Scatter plots are powerful data visualization tools that can reveal a lot of information. Thus, this Python scatter plot tutorial will start to explain what they are and when to use them. After that, we will learn how to make scatter plots.
Table of Contents
- Python Scatter Plot Tutorial
- How to use Seaborn to create Scatter Plots in Python
- Seaborn Scatter plot using the scatterplot method
- How to Change the Size of the Dots
- How to Change the Axis
- Grouped Scatter Plot in Seaborn using the hue Argument
- Changing the Markers (the dots)
- Add a Bivariate Distribution on a Seaborn Scatter plot
- Seaborn Scatter plot using the regplot method
- Scatter Plot Without Confidence Interval
- Seaborn regplot Without Regression Line
- Changing the Number of Ticks
- Changing the Color on the Scatterplot
- Adding Text to a Seaborn Plot
- Seaborn Scatter Plot with Trend Line and Density
- How to Rotate the Axis Labels on a Seaborn Plot
- Scatter Plot Using Seaborn lmplot Method
- Changing the Color Using the Palette Argument
- Change the Markers on the lmplot
- Seaborn Pairplot: Scatterplot + Histogram
- Pairplot with Grouped Data
- Saving a High-Resolution Plot in Python
- Conclusion
- References
To make a scatter plot in Python, you can use Seaborn and the scatterplot() method. For example, if you want to examine the relationship between the variables “Y” and “X” you can run the following code: sns.scatterplot(Y, X, data=dataframe). There are, of course, several other Python packages that enable you to create scatter plots. For example, Pandas have methods in the DataFrame object that enables us to create plots.
To change the size of the scatter plot, you can, for example, use the set_size_inches() method. Note, this involves importing the Python package matplotlib so this method can be used, whether using ,e.g., Seaborn or Pandas when creating your scatter plot. If you want to change the size of the dots, you can learn this in a section of this post.
An example scatter plot shows the relationship between two variables (child and parent). This plot was created using Seaborn.
Note, there are of course possible to create a scatter plot with other programming languages, or applications.
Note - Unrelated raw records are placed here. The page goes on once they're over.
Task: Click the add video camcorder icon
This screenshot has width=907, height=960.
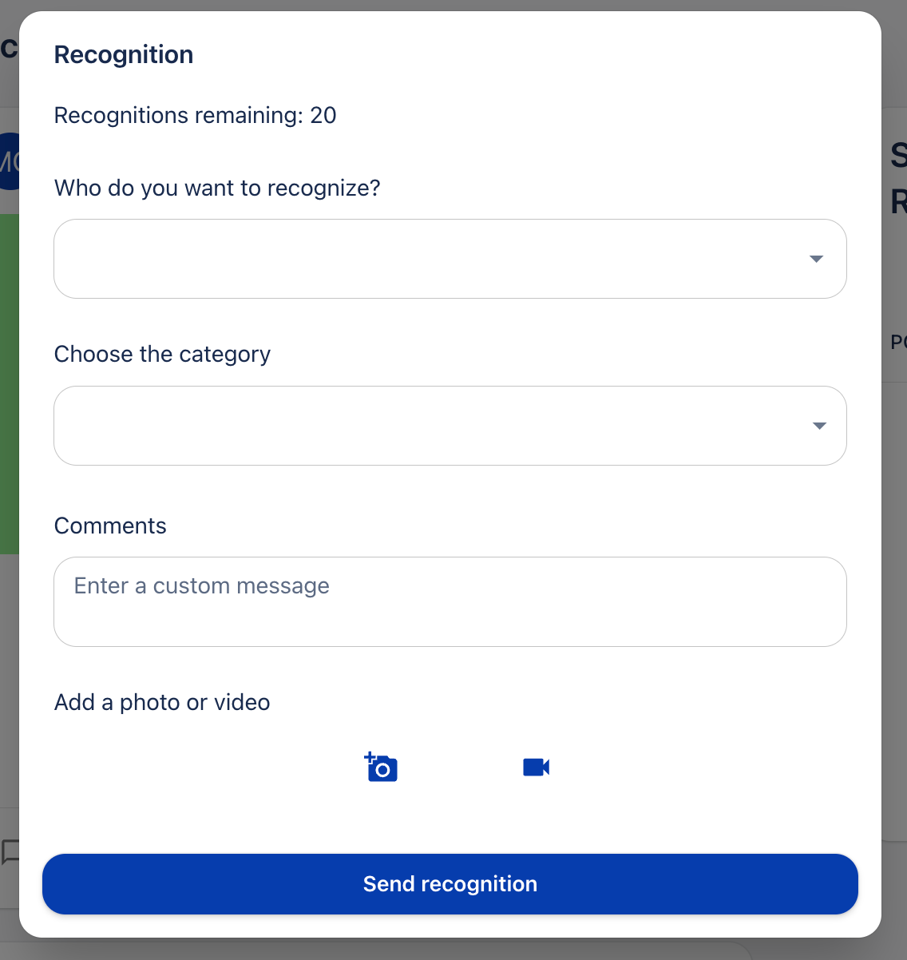Action: [536, 768]
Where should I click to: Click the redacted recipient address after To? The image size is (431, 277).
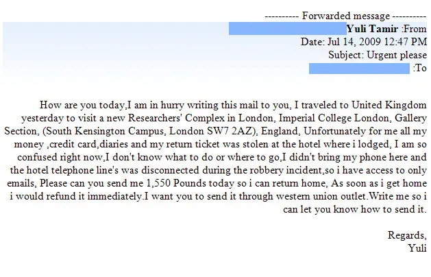tap(359, 68)
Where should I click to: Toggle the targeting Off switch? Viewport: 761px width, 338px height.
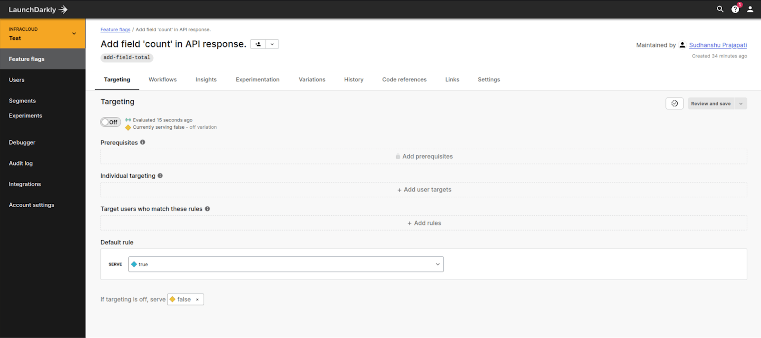point(110,122)
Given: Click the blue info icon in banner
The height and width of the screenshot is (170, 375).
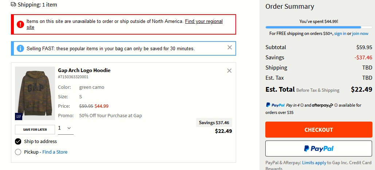Looking at the screenshot, I should 20,48.
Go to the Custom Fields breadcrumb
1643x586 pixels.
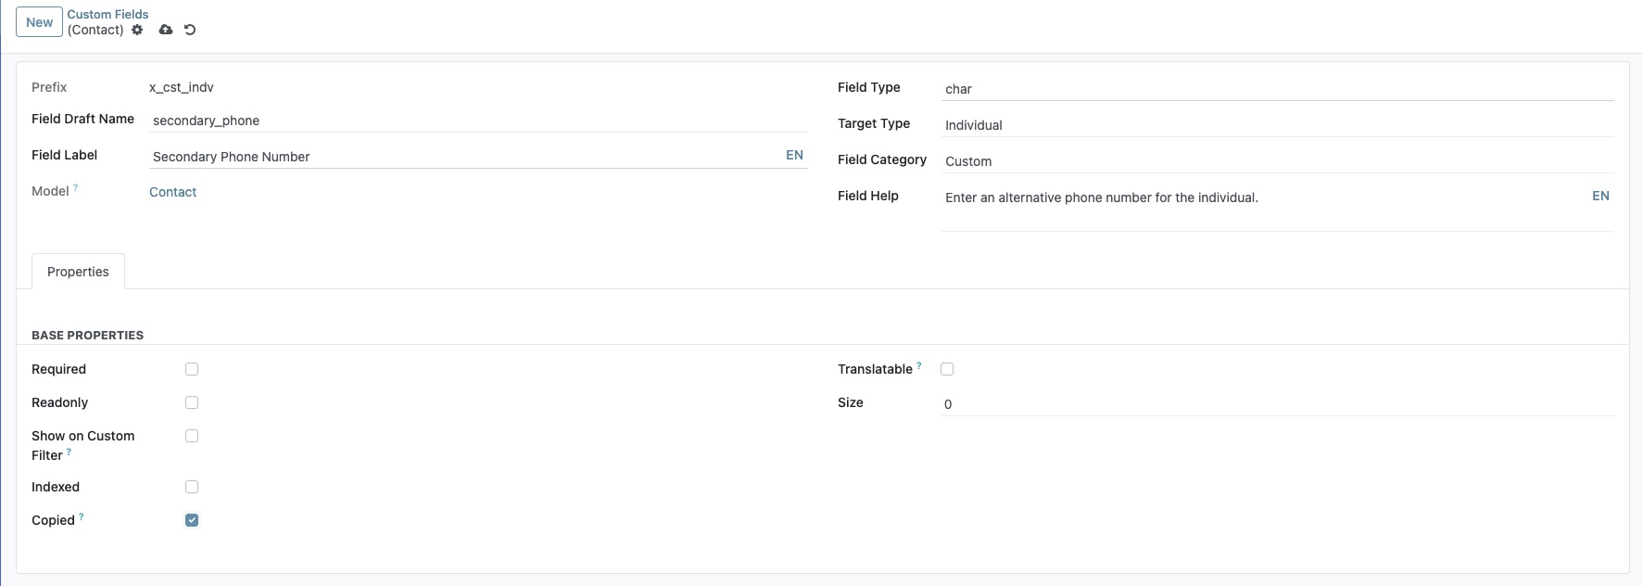click(x=107, y=14)
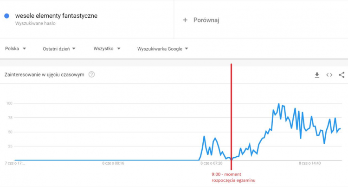Click the 8 cze o 07:28 axis label

212,163
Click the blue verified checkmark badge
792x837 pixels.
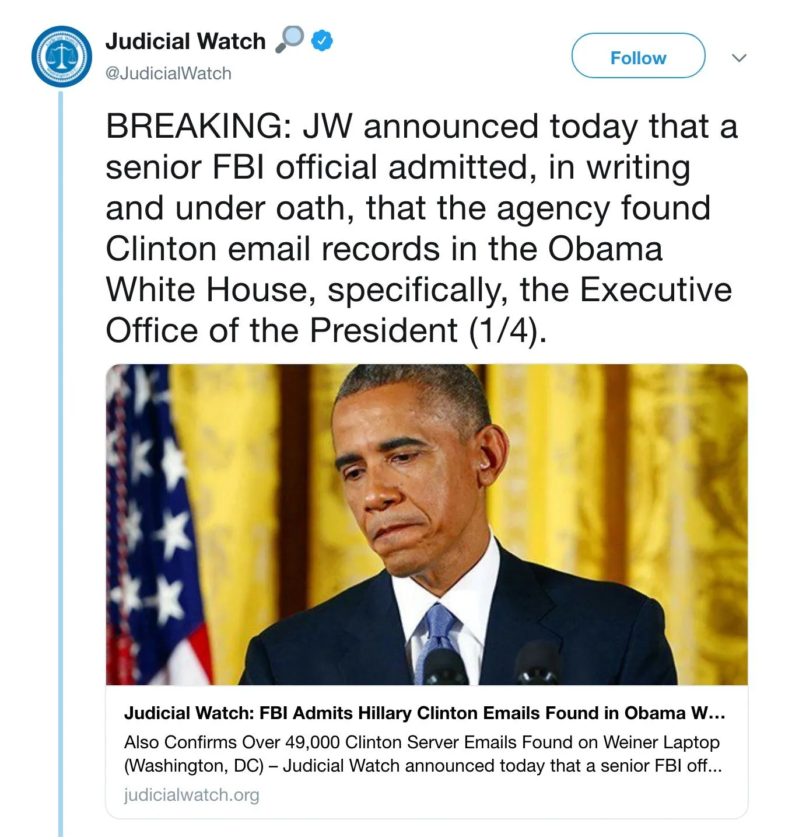pos(322,41)
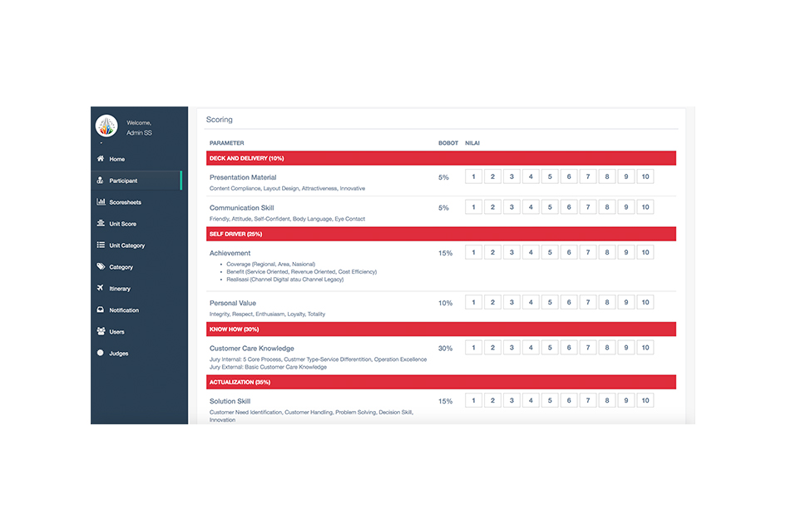Select the Category tag icon
Viewport: 786px width, 530px height.
[101, 267]
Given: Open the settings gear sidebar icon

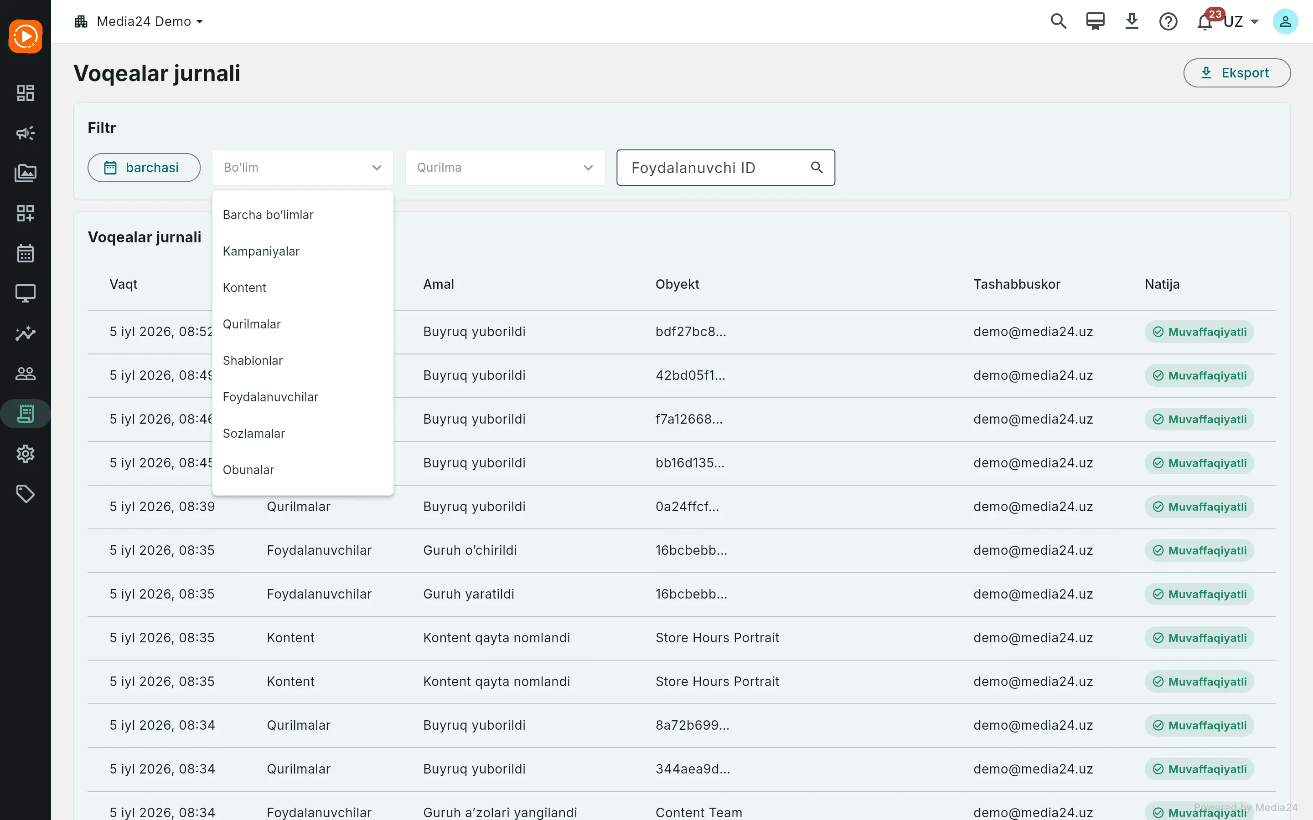Looking at the screenshot, I should click(x=25, y=453).
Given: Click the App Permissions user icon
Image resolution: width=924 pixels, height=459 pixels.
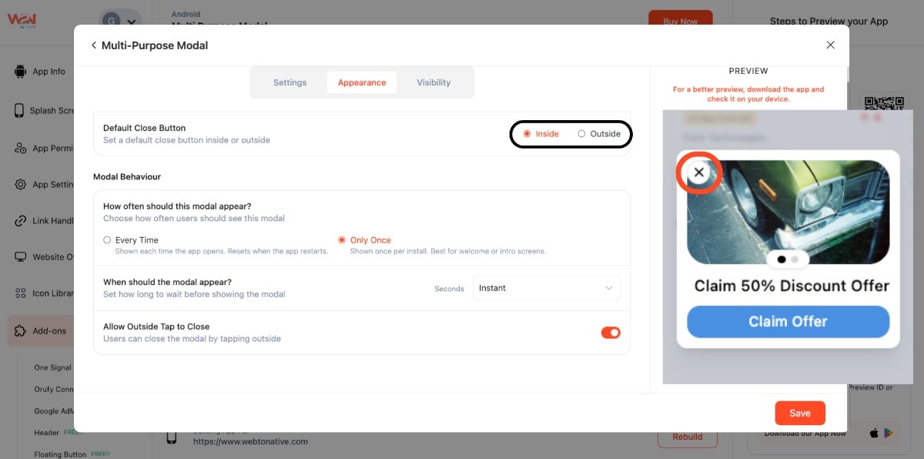Looking at the screenshot, I should pos(20,149).
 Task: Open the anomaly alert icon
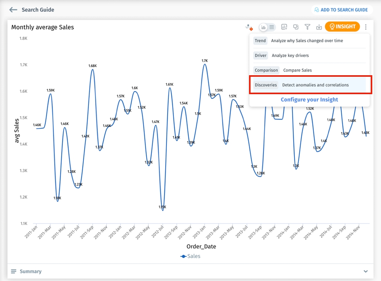[248, 27]
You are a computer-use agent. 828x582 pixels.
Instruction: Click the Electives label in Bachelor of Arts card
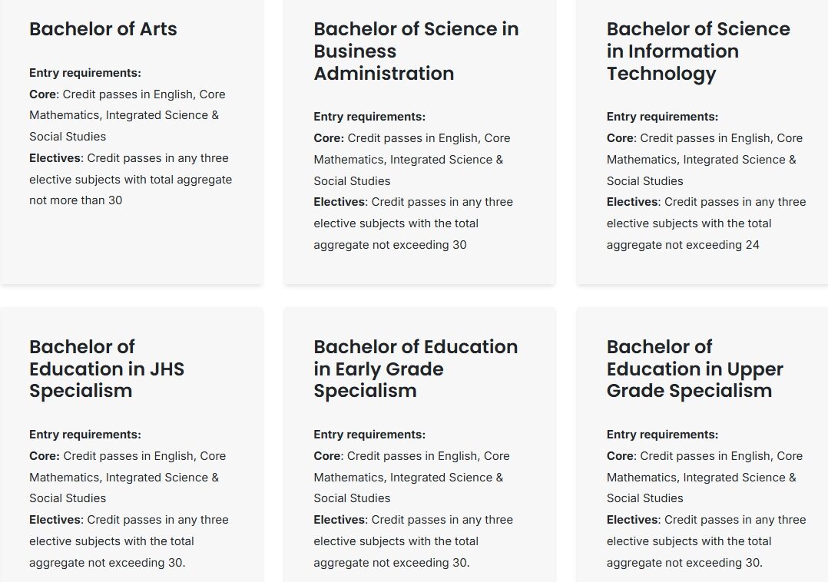55,158

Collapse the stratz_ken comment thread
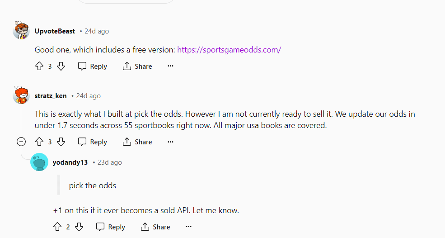[x=21, y=142]
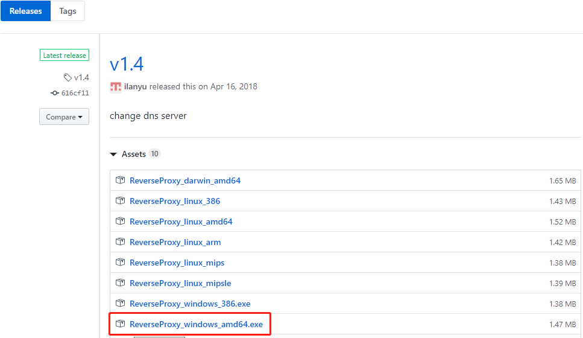The width and height of the screenshot is (583, 338).
Task: Visit ilanyu's profile link
Action: click(135, 86)
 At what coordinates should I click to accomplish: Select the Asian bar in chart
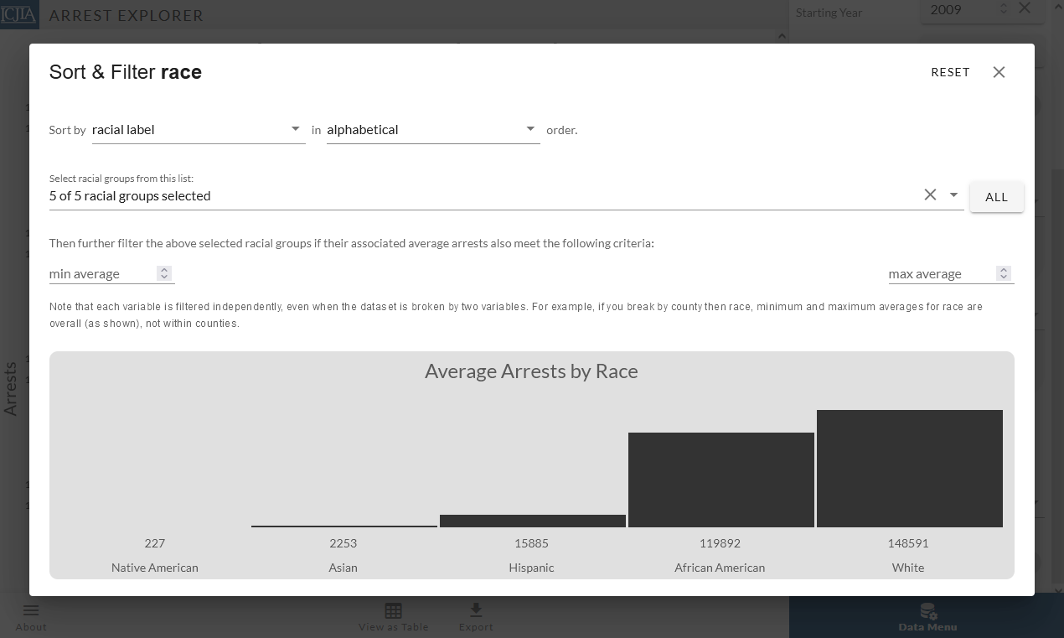343,526
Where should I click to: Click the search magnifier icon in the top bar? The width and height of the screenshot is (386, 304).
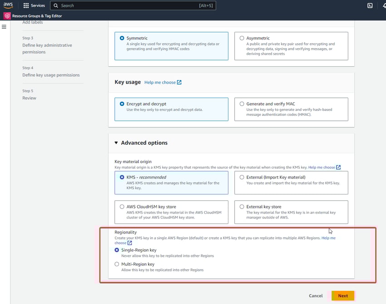tap(54, 5)
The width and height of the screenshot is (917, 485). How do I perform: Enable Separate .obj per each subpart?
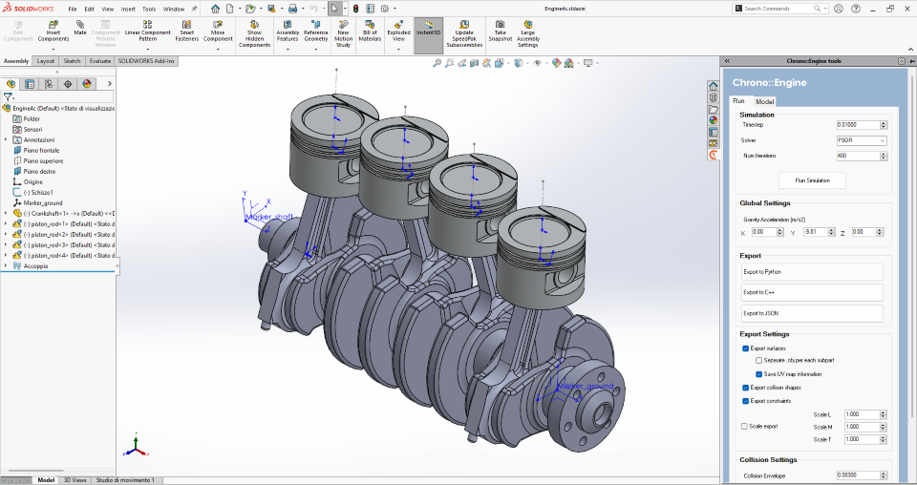[x=759, y=361]
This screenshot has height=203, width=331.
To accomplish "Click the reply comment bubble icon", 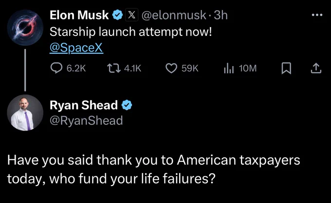I will pos(56,68).
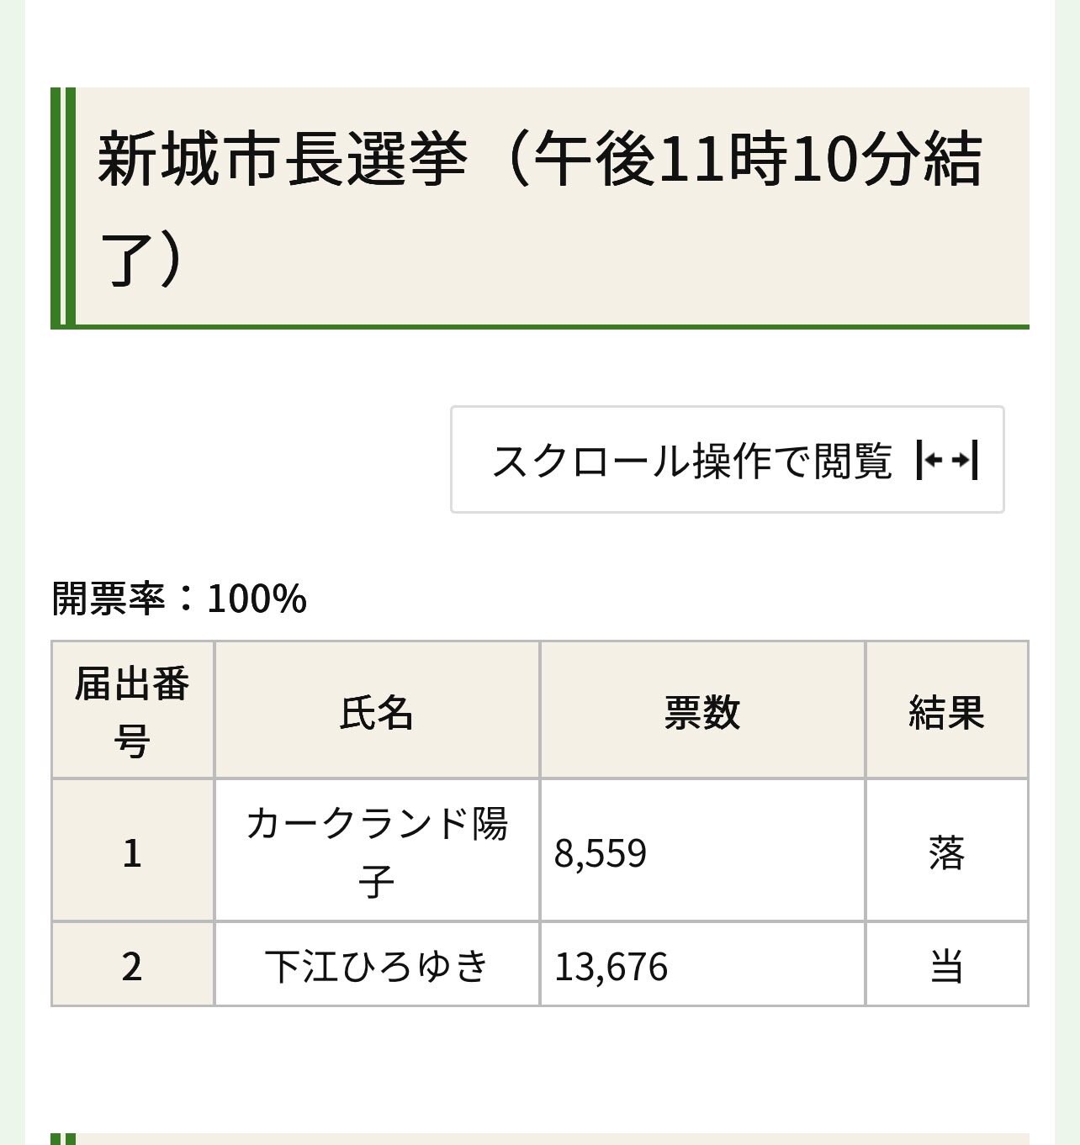Click candidate name カークランド陽子
1080x1145 pixels.
[377, 851]
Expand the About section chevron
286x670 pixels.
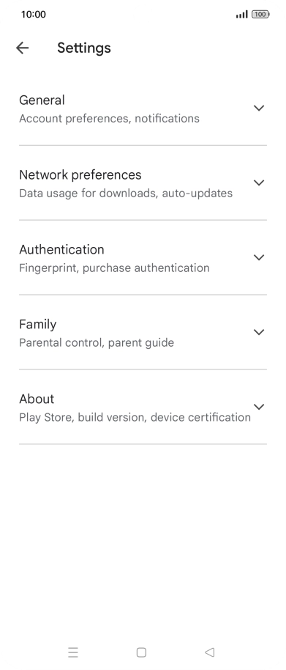click(259, 407)

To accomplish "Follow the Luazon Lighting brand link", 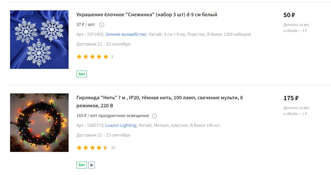I will (121, 125).
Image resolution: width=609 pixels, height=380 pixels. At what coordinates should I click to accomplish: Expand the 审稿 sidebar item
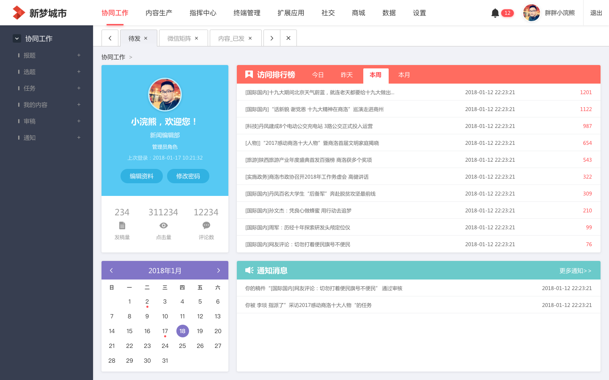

In this post, we focus on how to create a scatter plot in Python, but the user of R statistical programming language can look at the post on how to make a scatter plot in R tutorial.
Python Scatter Plot Tutorial
This is exactly what we are going to learn in this tutorial; how to make a scatter plot using Python and Seaborn.
In the first code chunk, below, we are importing the packages we are going to use. Furthermore, to get data to visualize (i.e., create scatter plots) we load this from a URL. Note, the %matplotlib inline code is only needed if we want to display the scatter plots in a Jupyter Notebook. This is also the case for the import warnings and warnings.filterwarnings(‘ignore’) part of the code.
%matplotlib inline
import numpy as np
import pandas as pd
import seaborn as sns
# Suppress warnings
import warnings
warnings.filterwarnings('ignore')
# Import Data from CSV
data = 'https://vincentarelbundock.github.io/Rdatasets/csv/datasets/mtcars.csv'
# Reading the CSV from the URL:
df = pd.read_csv(data, index_col=0)
# Printing the first 6 rows:
df.head()
Code language: Python (python)
Now, in the code chunk above, we first used the %matplotlib inlin
e so that the plots will show up in a Jupyter Notebook. This means this line is optional if you are not using a Notebook. Second, the next 4 lines of codes, involves importing the Python libraries used in this post. Again, if you only are going to create scatter plots you may only need Pandas and Seaborn (maybe only Seaborn). Notice how we also import warnings and suppress them.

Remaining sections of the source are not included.